The moving party has the initial burden to show the lack of a genuine issue for trial. Celotex Corp. v. Catrett, 477 U.S. 317, 323 (1986). If that party succeeds, the burden shifts to the nonmoving party to demonstrate there is an issue for trial. See Id. at 323-24. If the movant fails, the nonmovant need not present any evidence, even if it has the ultimate burden at trial. See Nissan Fire & Marine Ins. Co. v. Fritz Cos., Inc., 210 F.3d 1099, 1102-03 (9th Cir. 2000).

On cross-motions for summary judgment, the Court evaluates each motion independently giving the nonmovant in each instance the benefit of all reasonable inferences. Lenz. v. Universal Music Corp., 815 F.3d 1145, 1150 (9th Cir. 2016).

B. Fair Debt Collection Practices Act Claims

Plaintiff contends that, by asserting he owed money he did not, contacting him after his lawyer told it not to, and generally trying to collect a debt from him that someone else owed, P&F violated several provisions of the FDCPA. The Court agrees.

(See Dkt.
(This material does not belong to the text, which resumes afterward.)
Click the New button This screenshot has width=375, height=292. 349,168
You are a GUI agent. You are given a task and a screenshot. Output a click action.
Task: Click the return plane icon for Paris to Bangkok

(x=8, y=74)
No. 33 at 8-10 (citing first, 15 U.S.C. §§ 1692e(2), (10), which prohibit, among other things, the use of false, misleading, or deceptive representations or means in connection with the collection of any debt, including misrepresenting “the character, amount, or legal status” of the debt; second, § 1692f, which prohibits using “unfair or unconscionable means to . . . attempt to collect any debt”; and third, § 1692c(a)(2), which forbids communicating with a consumer who the debt collector knows is represented by counsel).)

Courts evaluate compliance with the FDCPA by viewing the defendant's conduct through the eyes of a hypothetical “least sophisticated debtor.” See, e.g., Clark v. Capital Credit & Collection Servs., Inc., 460 F.3d 1162, 1171 (9th Cir. 2006). This objective standard protects gullible, shrewd, ignorant, unthinking, and credulous consumers alike. Id. It applies even if the recipient of a communication is “unusually savvy, ” Gonzales v. Arrow Fin. Servs., LLC, 660 F.3d 1055, 1062 (9th Cir. 2011), or did not actually rely on the debt collector's representation, Tourgeman v. Collins Fin. Servs., Inc., 755 F.3d 1109, 1117 (9th Cir. 2014).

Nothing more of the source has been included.